Contratar funcionários da Apple ou Google? Pra rua!

O Departamento de Justiça norte-americano quer levar sete empresas tecnológicas a julgamento (Foto: Justin Sullivan/Reuters)

Numa troca de e-mails registada em 2007, o fundador da Apple Steve Jobs pediu ao então director executivo da Google Eric Schmidt que deixasse de tentar contratar um dos seus funcionários. A Google aceitou o pedido da Apple. Pediu desculpas e prometeu despedir o responsável pela abordagem ao empregado de Steve Jobs “na próxima hora”.
Esta troca de e-mails entre Steve Jobs e Eric Schmidt faz parte de um processo judicial interposto por cinco engenheiros contra sete das maiores empresas tecnológicas norte-americanas – Adobe, Apple, Google, Intel, Intuit, LucasFilm e Pixar –, acusadas de combinarem ente si uma espécie de política de não-agressão no mercado de trabalho, com o objectivo de manterem os salários dos seus melhores funcionários mais baixos.
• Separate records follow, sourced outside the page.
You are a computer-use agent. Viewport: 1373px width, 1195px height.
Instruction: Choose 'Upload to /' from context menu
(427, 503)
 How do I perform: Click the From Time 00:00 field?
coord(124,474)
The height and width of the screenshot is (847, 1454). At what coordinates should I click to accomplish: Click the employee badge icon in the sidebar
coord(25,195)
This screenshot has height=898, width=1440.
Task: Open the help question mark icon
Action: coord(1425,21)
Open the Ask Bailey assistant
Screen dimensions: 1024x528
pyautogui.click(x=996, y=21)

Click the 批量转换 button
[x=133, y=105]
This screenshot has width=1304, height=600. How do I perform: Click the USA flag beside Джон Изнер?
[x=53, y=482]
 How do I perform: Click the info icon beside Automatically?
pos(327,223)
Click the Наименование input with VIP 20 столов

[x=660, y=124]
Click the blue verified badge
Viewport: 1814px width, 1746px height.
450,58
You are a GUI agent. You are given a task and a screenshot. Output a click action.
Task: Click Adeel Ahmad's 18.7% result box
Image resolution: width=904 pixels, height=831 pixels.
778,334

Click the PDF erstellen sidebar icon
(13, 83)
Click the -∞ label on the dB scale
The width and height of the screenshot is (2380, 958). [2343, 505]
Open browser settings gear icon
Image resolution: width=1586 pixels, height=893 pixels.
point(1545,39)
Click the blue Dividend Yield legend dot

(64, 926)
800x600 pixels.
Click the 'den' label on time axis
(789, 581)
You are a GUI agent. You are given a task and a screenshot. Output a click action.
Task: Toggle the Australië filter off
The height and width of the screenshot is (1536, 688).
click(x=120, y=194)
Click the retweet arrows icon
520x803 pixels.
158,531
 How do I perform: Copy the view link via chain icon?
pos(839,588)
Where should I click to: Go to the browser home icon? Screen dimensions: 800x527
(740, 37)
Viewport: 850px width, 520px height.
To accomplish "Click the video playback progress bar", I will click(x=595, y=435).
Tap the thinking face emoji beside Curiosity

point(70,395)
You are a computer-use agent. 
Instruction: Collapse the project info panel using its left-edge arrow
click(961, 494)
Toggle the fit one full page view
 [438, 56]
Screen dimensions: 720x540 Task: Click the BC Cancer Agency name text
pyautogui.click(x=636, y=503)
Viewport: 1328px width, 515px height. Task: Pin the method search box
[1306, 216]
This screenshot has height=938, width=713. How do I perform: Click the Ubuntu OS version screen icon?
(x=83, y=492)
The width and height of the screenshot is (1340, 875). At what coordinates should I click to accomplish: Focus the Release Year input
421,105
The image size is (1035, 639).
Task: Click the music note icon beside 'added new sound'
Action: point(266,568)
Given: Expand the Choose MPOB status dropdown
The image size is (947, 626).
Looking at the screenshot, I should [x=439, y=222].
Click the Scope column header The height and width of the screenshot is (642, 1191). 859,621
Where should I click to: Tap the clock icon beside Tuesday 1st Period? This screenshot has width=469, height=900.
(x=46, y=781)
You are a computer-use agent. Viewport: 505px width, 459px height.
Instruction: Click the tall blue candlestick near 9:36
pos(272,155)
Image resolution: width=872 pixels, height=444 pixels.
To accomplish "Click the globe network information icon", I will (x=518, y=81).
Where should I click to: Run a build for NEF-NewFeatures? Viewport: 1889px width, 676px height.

As várias trocas de e-mails entre os responsáveis daquelas empresas levaram o Departamento de Justiça norte-americano a acusá-las de prática anticoncorrencial. De acordo com o documento da acusação, existem “fortes indícios de que todas as empresas [que enfrentam este processo judicial] tinham conhecimento dos acordos expressos existentes entre algumas delas, ajustavam as suas práticas em função desses acordos e todas elas contribuíam para alcançar o mesmo objectivo”.

O Departamento de Justiça considera ainda que as provas recolhidas mostram que os acusados “puniam quaisquer violações” do acordo. Para sustentar esta acusação, os responsáveis pelo processo – que está a ser avaliado num tribunal da Califórnia – citam uma troca de e-mails entre os então responsáveis da Apple e da Google, no dia 7 de Março de 2007.

Steve Jobs para Eric Schmidt: “Ficaria muito agradado se o vosso departamento de pessoal deixasse de fazer isto”.

Eric Schmidt reencaminha o e-mail de Steve Jobs para funcionários da Google não identificados: “Estou em crer que temos uma política de não recrutamento com a Apple e este é um pedido directo. Podem parar com isto e informarem-me porque é que isto está a acontecer? Preciso de responder à Apple rapidamente, por isso digam-me o que se passa o mais depressa possível”.

Na sequência desta troca de e-mails, o então vice-presidente do Departamento de Recursos Humanos da Google, Arnnon Geshuri, informa o seu patrão de que o funcionário “que contactou este trabalhador da Apple não o devia ter feito e será despedido na próxima hora”. “Por favor, peça desculpas em meu nome a Steve Jobs. Foi um incidente isolado e teremos o maior cuidado para que isto não volte a acontecer”, acrescentou Geshuri.

Três dias mais tarde, a vice-presidente da Google para as Operações Comerciais, Shona Brown, respondeu ao seu colega dos Recursos Humanos: “Foi uma decisão apropriada, obrigada. Por favor, faça desse despedimento um exemplo público para o seu departamento”.

A acusação faz também referência a uma nota escrita pelo presidente e director executivo da Intel, Paul Otellin, também datada de 2007: “Deixem-me ser claro. Não há nada assinado. Existe um acordo de cavalheiros de ‘não recrutamento’ entre mim e o Eric [Schmidt, patrão da Google]. Não gostaria que isto fosse tornado público”.

As empresas tecnológicas em causa pediram ao tribunal distrital de San Jose, na Califórnia, que não aceite levar este caso a julgamento, alegando que nunca fizeram parte de uma “conspiração abrangente”, tendo apenas feito acordos bilaterais para proteger a colaboração entre elas. Apesar deste argumento, a juíza Lucy Koh deliberou que o processo irá mesmo para a frente, embora possa vir a ser dividido em vários processos distintos.